§ AIM OF THE EXERCISE
Would you please repeat the data that follows, exactly as it reads?

§ DATA LISTING

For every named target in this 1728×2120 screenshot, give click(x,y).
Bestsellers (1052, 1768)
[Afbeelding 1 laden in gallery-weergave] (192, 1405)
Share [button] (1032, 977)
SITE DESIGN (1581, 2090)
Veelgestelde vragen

§ RESPONSE AREA
For every named target in this 1728×2120 screenshot, give click(x,y).
Bestsellers (1052, 1768)
[Afbeelding 1 laden in gallery-weergave] (192, 1405)
Share [button] (1032, 977)
SITE DESIGN (1581, 2090)
Veelgestelde vragen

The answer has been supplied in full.